This Loveable Portfolio
One thing I can't do; is make things look pretty like a designer. I can build; I can learn about what users need and I can prioritize. I can not design.
Believe me, I tried. The first iteration of this portfolio looked bad. Look at these colors:
When AI turned the corner; it was time to take this project and revamp it to really learn how replaceable I am. My talented friend Wouter built a small 30-seconds game using the Lovable AI Fullstack Developer.
I had my tech, I had my goal. Time to fire this up.
The initial delivery
I gave it the following requirements:
- Loading of page should be ultra fast. So either static content or server-side rendered content is key.
- I want content management to be done by raw files in the repo; no DB/online tools. Happy to recompile & deploy when updating content.
- I want to be able to list my experiences by JSON. It needs to have tech keywords, description, company title (with link to their LinkedIn) and my title at the company. It should also include an icon.
- I want to have a blog section where I can write using markdown. Ideally I'd have a folder where if I dump markdown it'd show up as a blogpost. It's important I can commit draft blog posts to that folder without having them released on my website.

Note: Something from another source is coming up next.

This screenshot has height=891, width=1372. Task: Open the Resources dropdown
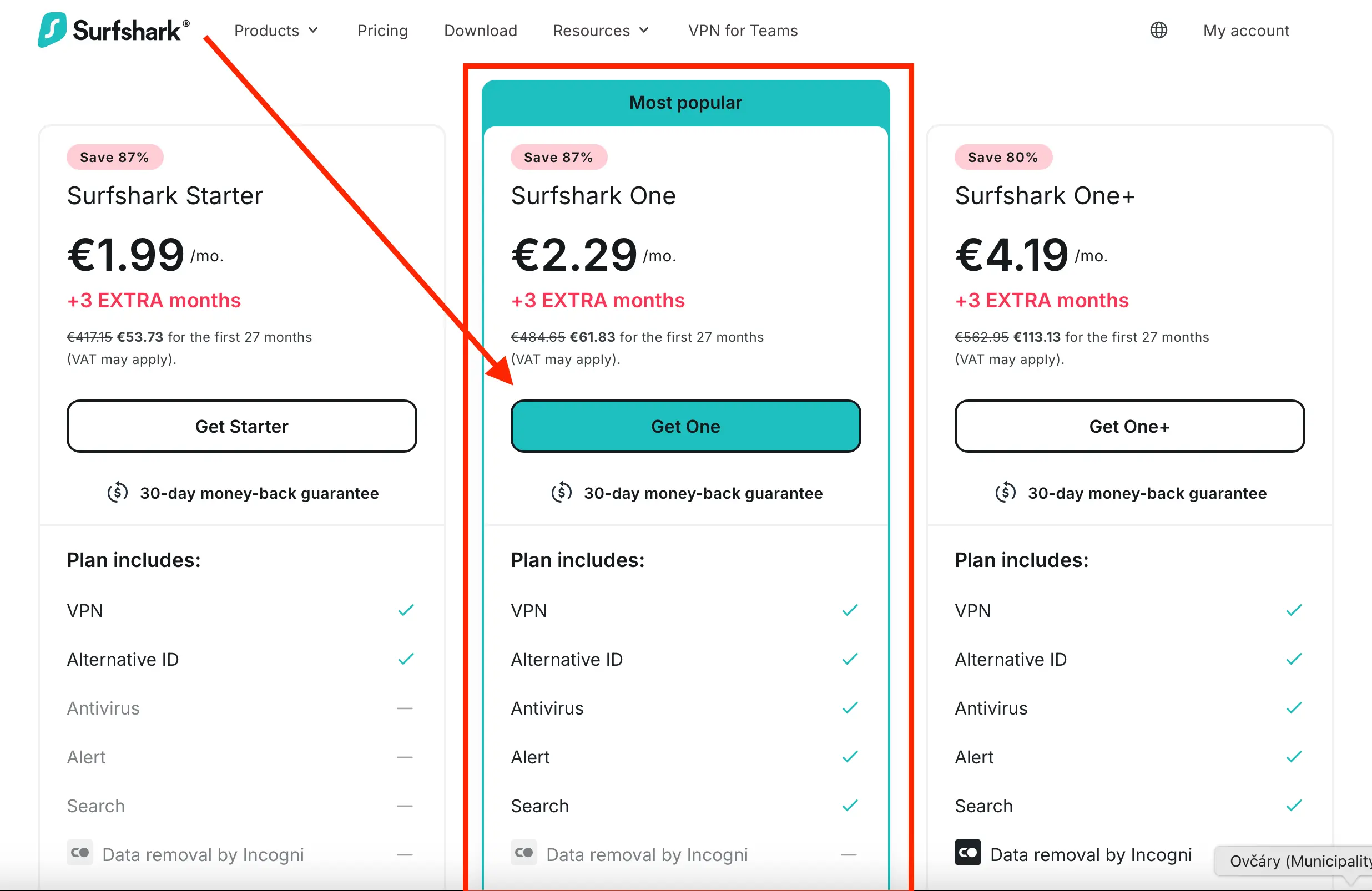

- The site should brand me as 'fast, pragmatic, energetic & fun' through it's styling.
First impressions
Within about 1 minute the AI was done. Honestly; it was a little impressive. A good looking, but generic, website was put into place. I could click through it. Even better it: was written to a GitHub repo, where I could add to, which the AI could immediately use.
Folders were clearly named and files were split in logical ways. The code was of mediocre quality but acceptable.
Pain points
On the other hand, there were a few major issues.
- The site was not fast. It wasn't either static content, or server-side rendered. It ignored my instructions there.

- The blog pages were crashing. Turns out the AI hadn't set up Markdown loading at all, so the renderer errored not knowing what to do with
.mdfiles. - Once the AI fixed the markdown issue after prompting, the images all were erroring. Upon inspection typescript was already highlighting this issue. After prompting AI, it didn't fix it. I had to step in and do a relatively simple fix to get it working. Surprisingly AI could not fix this themselves.
- It left a bunch of unused variables in the code like here and here
- It set
anytypes to already typed variables like here - It added dependencies that were not needed or used.
Where it all broke down
After manual fixes I started prompting the AI to make a superficial changes: have all external links open in a new tab.
This is where the horror started
In a single prompt, it did two things:
- It broke the images in the markdown again by re-introducing the type issue.
- It broke the markdown rendering again, in a different way than the first and not caused by changed links.
I ended up throwing the new commit away fully. At this point I lost faith in Lovable to be trusted with the codebase, and went full manual mode for finishing the project.
Fundamental limitations of LLM
LLMs are in its core really good auto-completers. But, they are not action-oriented like humans in nature. The AI doesn't seem able to self-check it's code.
The image issue would've been detectable running tsc. The markdown issue would've been detectable by running the code and visiting the pages.
Now, many recent improvements on LLMs are adding prompts to your prompts. Take deep research for example; on trying it myself I noticed it would break down work, probably by having given an extra prompt like:
Please break down this prompt into smaller sub questions
Then, each sub question would be ran by a separate AI thread, which in the end is being combined again.
Leverage LLMs power; don't provide guard rails
This feels like a wrong approach. We shouldn't add prompts as a company to guide the AI.
As developers we are very text-focused in our workflow. Not only is code one of our outputs, but also working with the terminal.
Therefore, I'd expect the AI to itself figure out that after writing code you should run tsc to check for errors, before delivering the code. I can imagine an AI also looping between code -> terminal -> code -> terminal -> code -> ... until it settles on a stable state could improve the output.
Meaty vs Digital developers
Seeing such TypeScript mishaps I would not even expect a junior developer to make. But the way the code is structured I see good practices from a mid-level developer.
The digital developer delivered 80% of the work, but could not bring itself to perfect the last 20% needed and honestly seemed to get lost an degrading the code. That's where us meaty developers come in for now. That's also where AI will have to prove itself before we can call it a fullstack developer.